# [Dataset entries]
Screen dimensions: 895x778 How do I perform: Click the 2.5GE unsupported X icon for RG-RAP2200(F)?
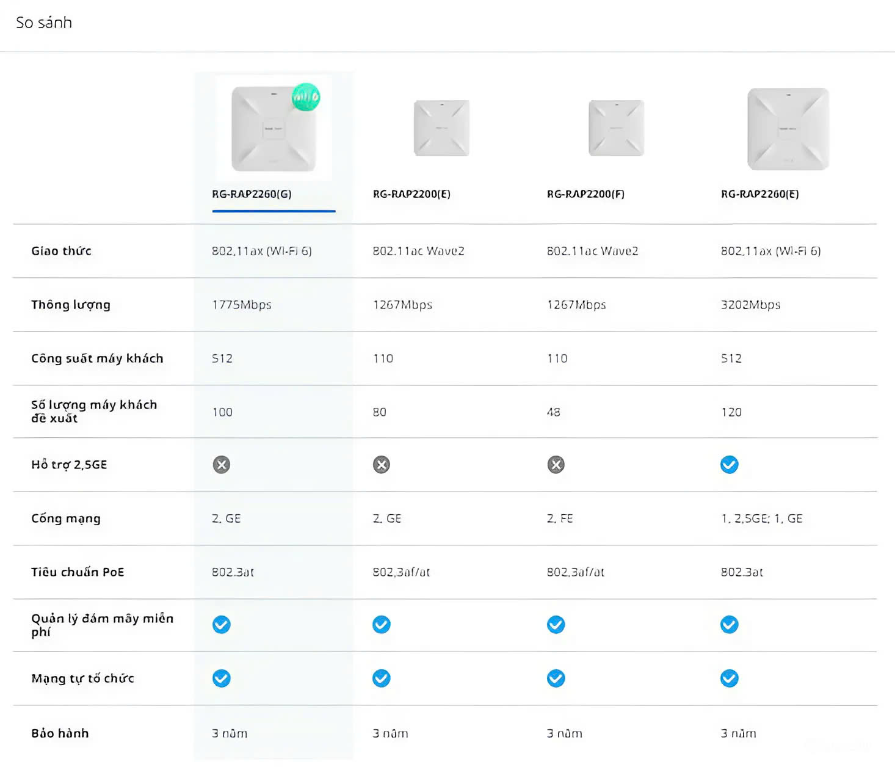click(x=556, y=465)
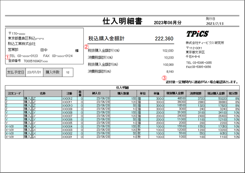The image size is (245, 173).
Task: Click order number XX0001 cell
Action: tap(67, 137)
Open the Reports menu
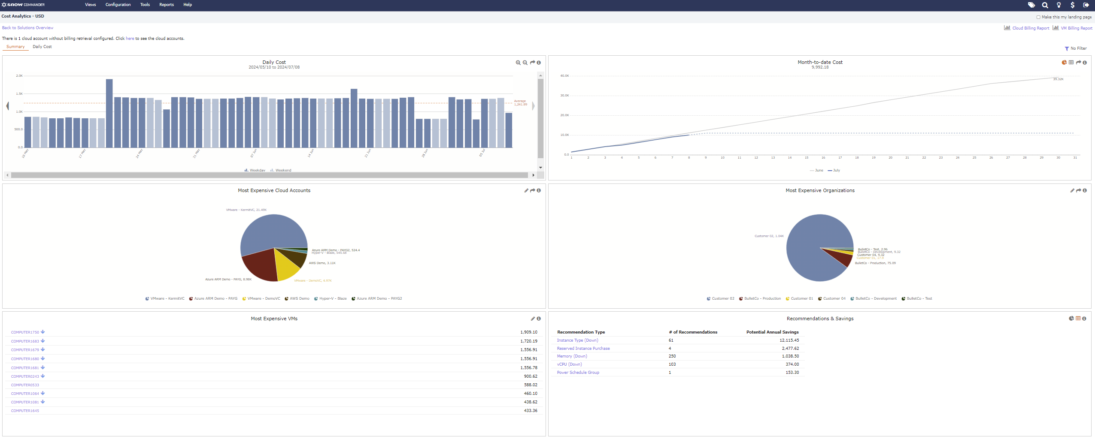 167,5
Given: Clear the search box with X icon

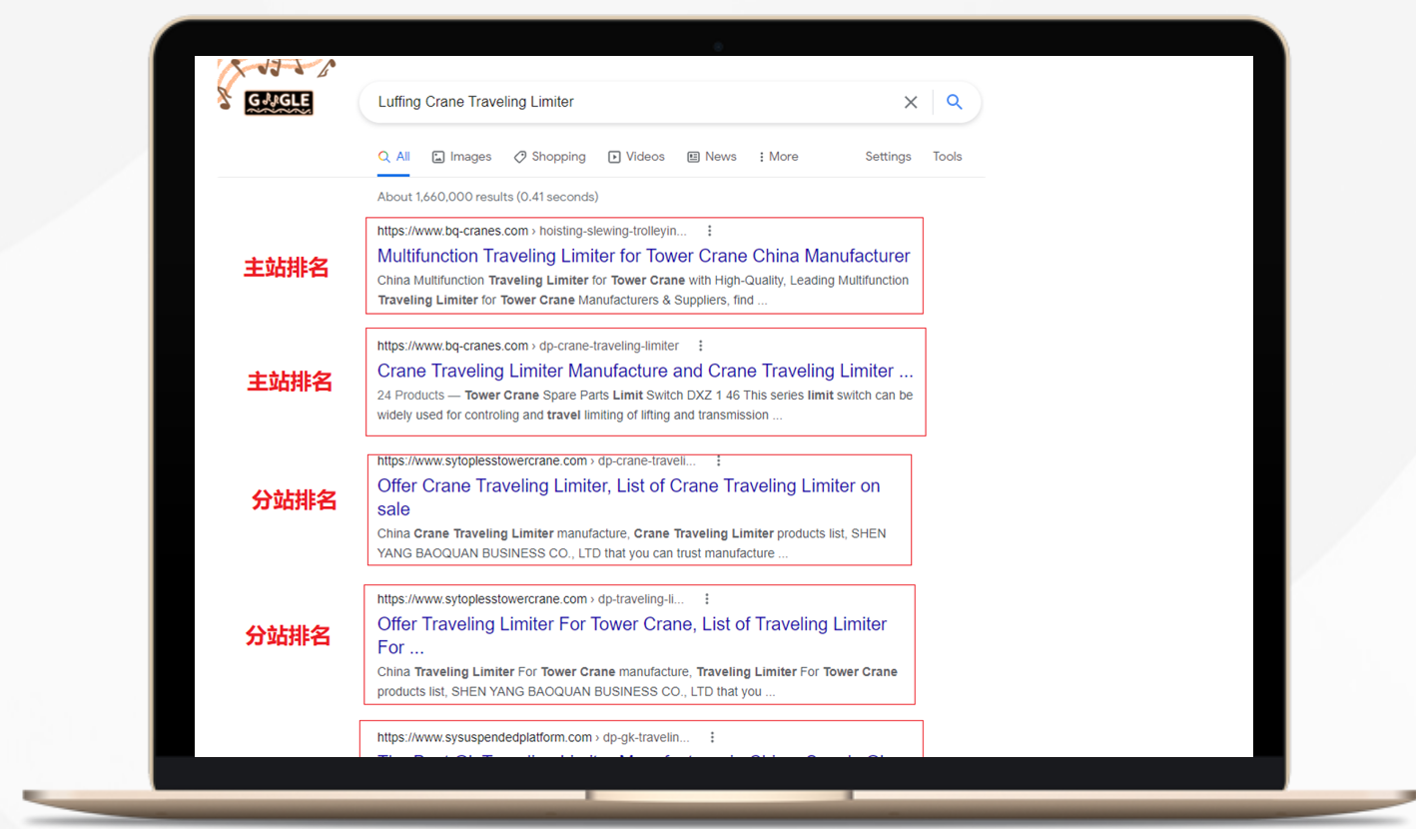Looking at the screenshot, I should (x=910, y=102).
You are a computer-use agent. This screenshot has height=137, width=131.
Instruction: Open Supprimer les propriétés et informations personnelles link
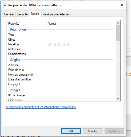(41, 107)
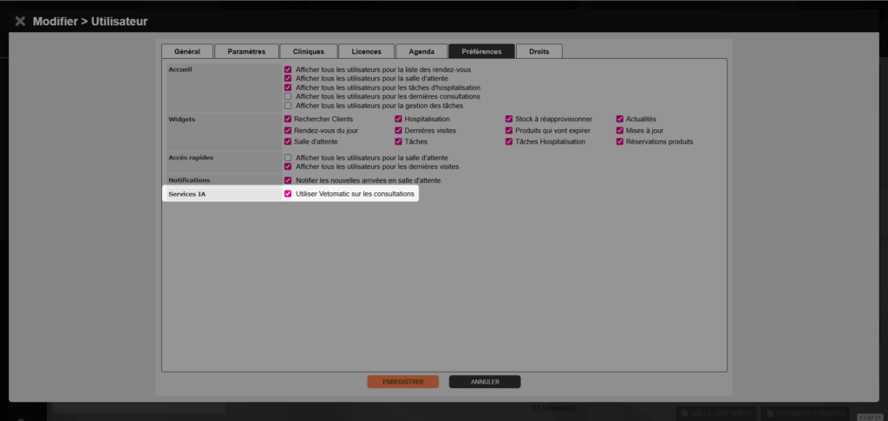This screenshot has height=421, width=888.
Task: Disable Utiliser Vetomatic sur les consultations
Action: pyautogui.click(x=288, y=194)
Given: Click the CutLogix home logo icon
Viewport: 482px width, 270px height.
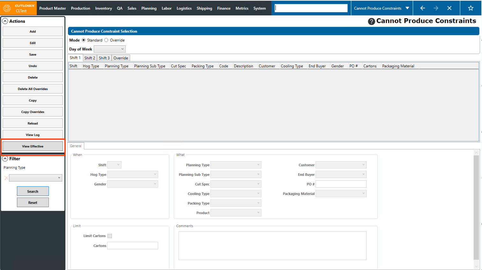Looking at the screenshot, I should [x=7, y=8].

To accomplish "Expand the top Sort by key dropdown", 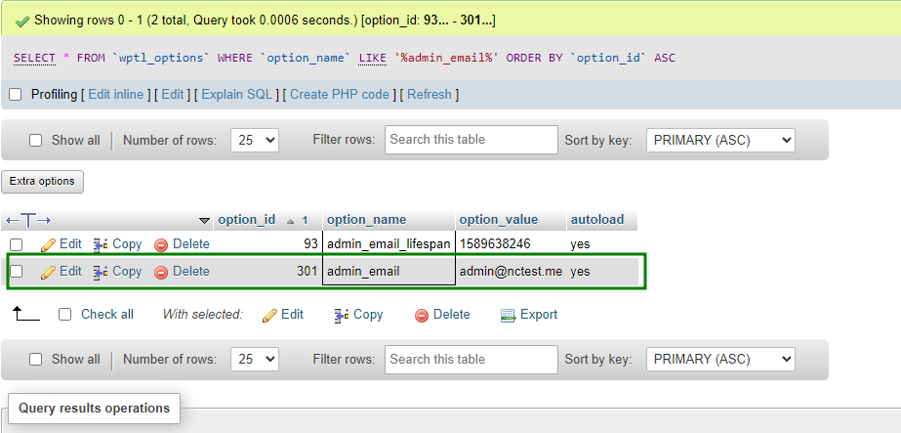I will click(x=720, y=140).
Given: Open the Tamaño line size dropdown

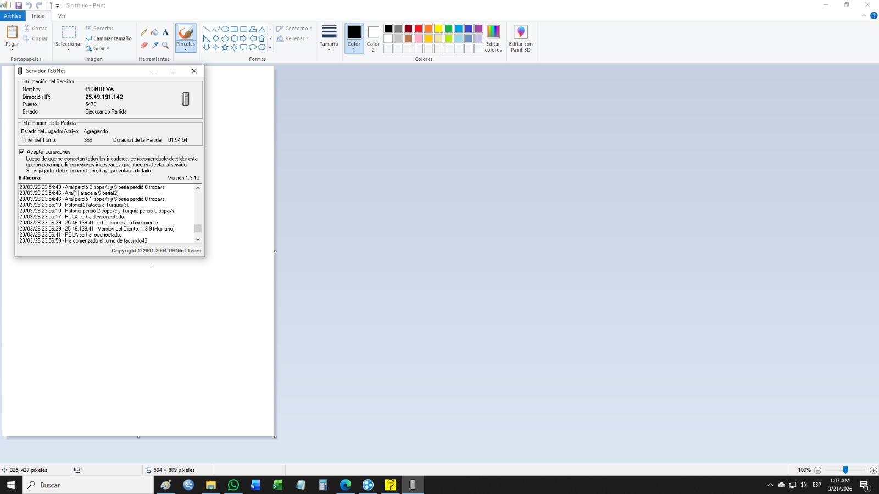Looking at the screenshot, I should point(329,38).
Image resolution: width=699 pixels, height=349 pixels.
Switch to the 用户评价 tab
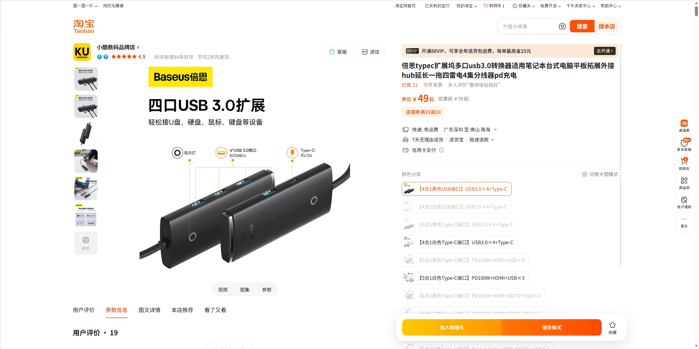point(84,310)
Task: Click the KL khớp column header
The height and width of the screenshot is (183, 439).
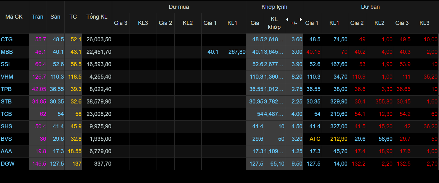Action: click(x=274, y=23)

# [About this exercise]
Leaving out all pictures, retype exactly the lines that run from the one containing "Image resolution: width=699" through the last line of the material.

# [Task answer]
Image resolution: width=699 pixels, height=349 pixels.
Switch to the 用户评价 tab
point(84,310)
Task: Click the KL khớp column header
The height and width of the screenshot is (183, 439).
Action: click(x=274, y=23)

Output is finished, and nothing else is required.